# The data:
********************
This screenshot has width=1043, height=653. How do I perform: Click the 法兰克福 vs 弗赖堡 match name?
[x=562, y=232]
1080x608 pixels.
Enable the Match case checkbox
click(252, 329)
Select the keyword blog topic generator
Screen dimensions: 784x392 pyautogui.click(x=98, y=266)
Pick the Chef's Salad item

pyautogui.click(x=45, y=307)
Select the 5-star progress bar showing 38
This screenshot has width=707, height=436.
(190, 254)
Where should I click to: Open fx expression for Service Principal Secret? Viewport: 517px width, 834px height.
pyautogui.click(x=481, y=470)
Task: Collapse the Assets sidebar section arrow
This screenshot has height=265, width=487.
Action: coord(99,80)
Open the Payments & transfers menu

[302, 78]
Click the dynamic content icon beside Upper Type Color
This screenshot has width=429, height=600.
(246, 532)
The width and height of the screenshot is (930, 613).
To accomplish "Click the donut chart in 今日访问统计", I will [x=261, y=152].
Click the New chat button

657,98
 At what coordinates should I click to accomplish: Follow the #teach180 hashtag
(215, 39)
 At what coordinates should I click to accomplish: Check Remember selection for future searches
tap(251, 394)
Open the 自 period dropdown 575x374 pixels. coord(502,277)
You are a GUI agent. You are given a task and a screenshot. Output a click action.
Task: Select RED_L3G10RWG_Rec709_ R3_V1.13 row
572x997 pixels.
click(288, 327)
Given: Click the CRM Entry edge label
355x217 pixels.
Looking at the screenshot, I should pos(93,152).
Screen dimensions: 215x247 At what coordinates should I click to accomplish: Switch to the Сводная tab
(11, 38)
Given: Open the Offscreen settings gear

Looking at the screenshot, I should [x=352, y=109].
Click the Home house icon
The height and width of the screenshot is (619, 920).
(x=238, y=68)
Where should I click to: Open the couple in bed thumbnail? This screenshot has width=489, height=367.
********************
# Task:
For the records above, restate every line word for word.

# Task response:
This screenshot has width=1043, height=653. How do I perform: Click the 法兰克福 vs 弗赖堡 match name?
[x=562, y=232]
1080x608 pixels.
Enable the Match case checkbox
click(252, 329)
Select the keyword blog topic generator
Screen dimensions: 784x392 pyautogui.click(x=98, y=266)
Pick the Chef's Salad item

pyautogui.click(x=45, y=307)
Select the 5-star progress bar showing 38
This screenshot has width=707, height=436.
(190, 254)
Where should I click to: Open fx expression for Service Principal Secret? Viewport: 517px width, 834px height.
pyautogui.click(x=481, y=470)
Task: Collapse the Assets sidebar section arrow
This screenshot has height=265, width=487.
Action: coord(99,80)
Open the Payments & transfers menu

[302, 78]
Click the dynamic content icon beside Upper Type Color
This screenshot has width=429, height=600.
(246, 532)
The width and height of the screenshot is (930, 613).
To accomplish "Click the donut chart in 今日访问统计", I will [x=261, y=152].
Click the New chat button

657,98
 At what coordinates should I click to accomplish: Follow the #teach180 hashtag
(215, 39)
 At what coordinates should I click to accomplish: Check Remember selection for future searches
tap(251, 394)
Open the 自 period dropdown 575x374 pixels. coord(502,277)
You are a GUI agent. You are given a task and a screenshot. Output a click action.
Task: Select RED_L3G10RWG_Rec709_ R3_V1.13 row
572x997 pixels.
click(288, 327)
Given: Click the CRM Entry edge label
355x217 pixels.
Looking at the screenshot, I should pos(93,152).
Screen dimensions: 215x247 At what coordinates should I click to accomplish: Switch to the Сводная tab
(11, 38)
Given: Open the Offscreen settings gear

Looking at the screenshot, I should [x=352, y=109].
Click the Home house icon
The height and width of the screenshot is (619, 920).
(x=238, y=68)
Where should I click to: Open the couple in bed thumbnail? This screenshot has width=489, height=367.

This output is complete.